* Data section

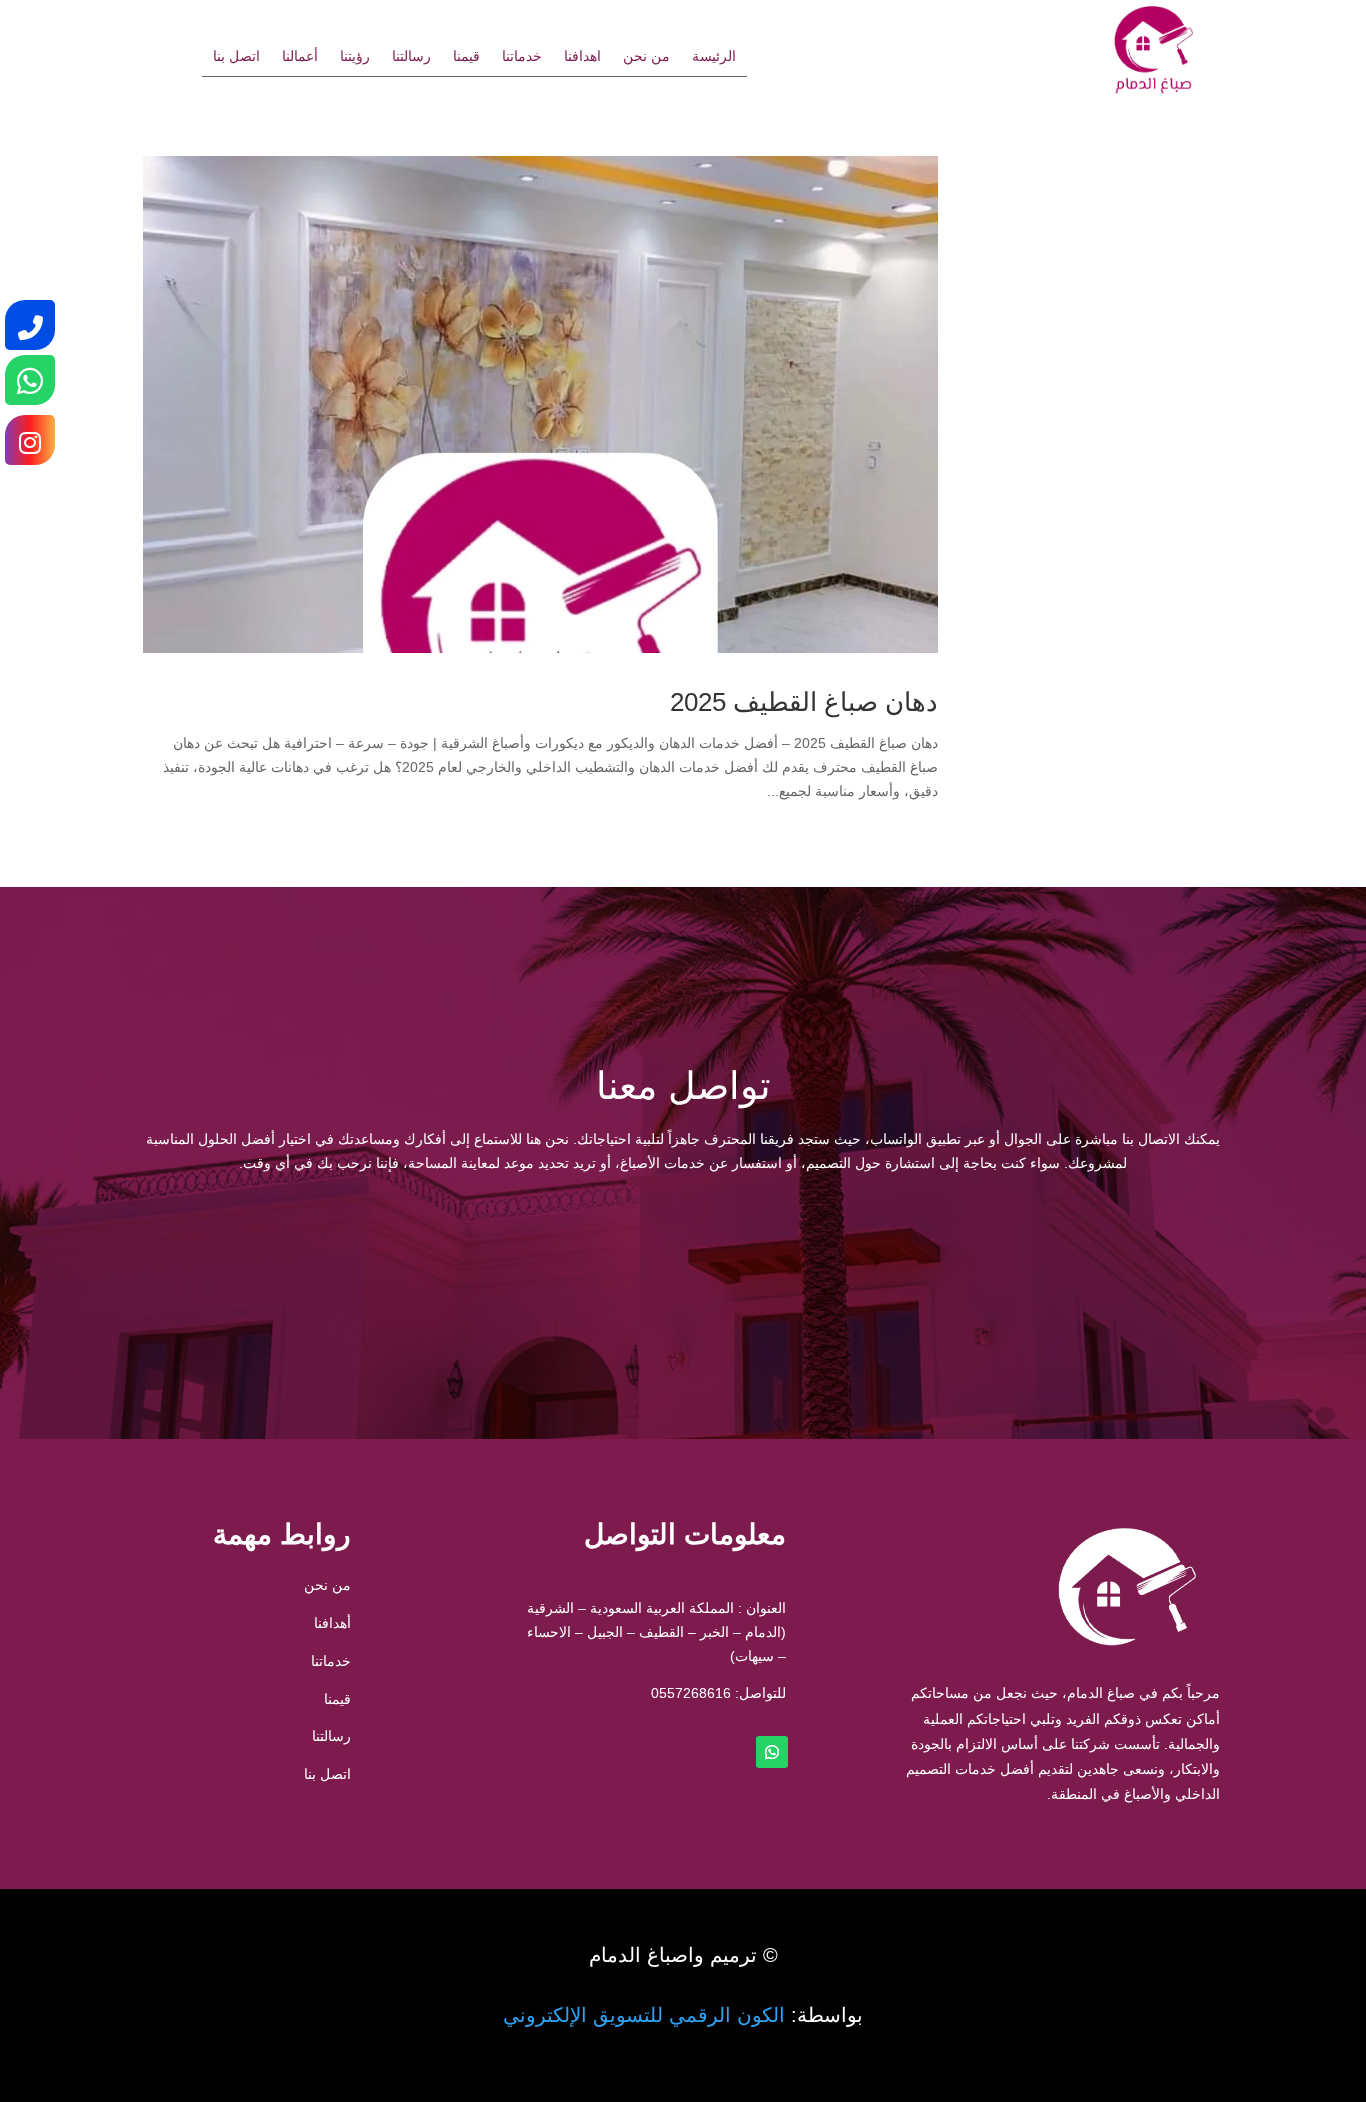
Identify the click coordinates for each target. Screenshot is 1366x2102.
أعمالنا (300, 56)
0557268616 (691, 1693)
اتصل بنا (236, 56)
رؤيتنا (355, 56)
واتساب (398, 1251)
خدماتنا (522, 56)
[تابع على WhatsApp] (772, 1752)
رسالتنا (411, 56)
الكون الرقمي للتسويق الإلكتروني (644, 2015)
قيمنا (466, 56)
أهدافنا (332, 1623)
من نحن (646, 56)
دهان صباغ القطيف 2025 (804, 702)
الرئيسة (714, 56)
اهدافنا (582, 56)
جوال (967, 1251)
==
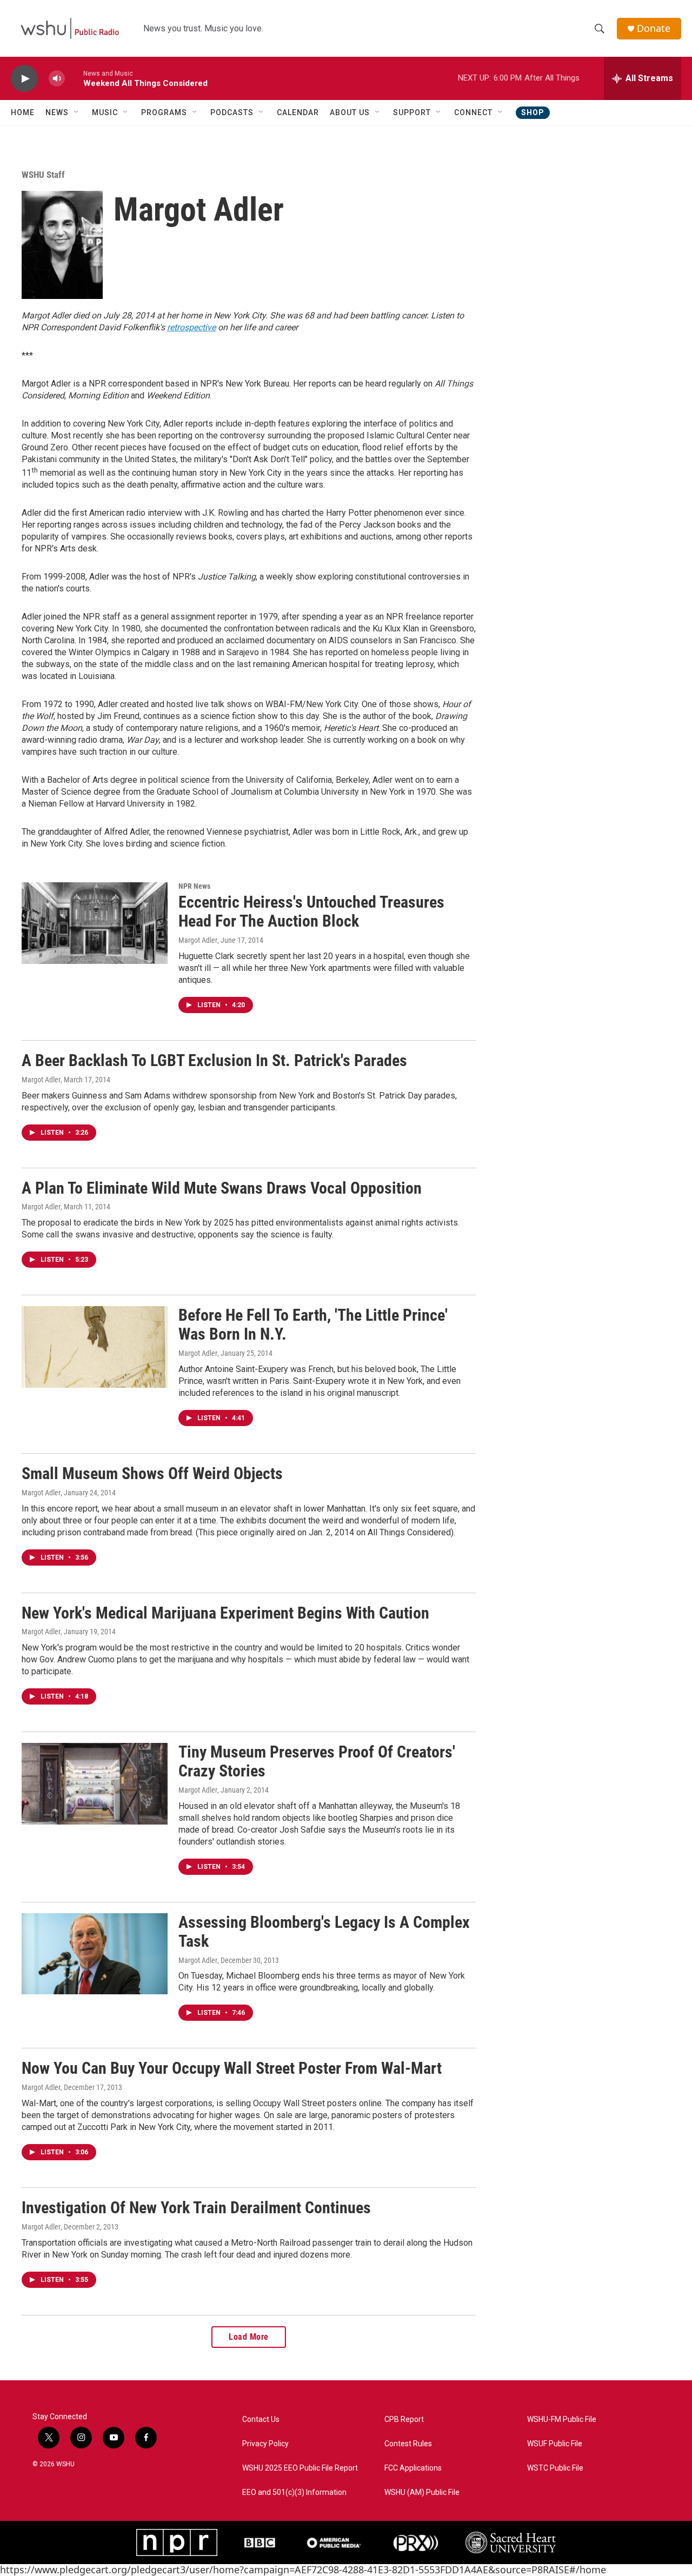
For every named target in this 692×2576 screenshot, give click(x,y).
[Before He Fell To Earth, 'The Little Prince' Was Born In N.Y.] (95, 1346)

* Task goal
What are the lines, exactly as written above, from the line with "أهدافنا (332, 1623)" to the line with "جوال (967, 1251)", both included? Output only those.

* Task answer
أهدافنا (332, 1623)
من نحن (646, 56)
دهان صباغ القطيف 2025 (804, 702)
الرئيسة (714, 56)
اهدافنا (582, 56)
جوال (967, 1251)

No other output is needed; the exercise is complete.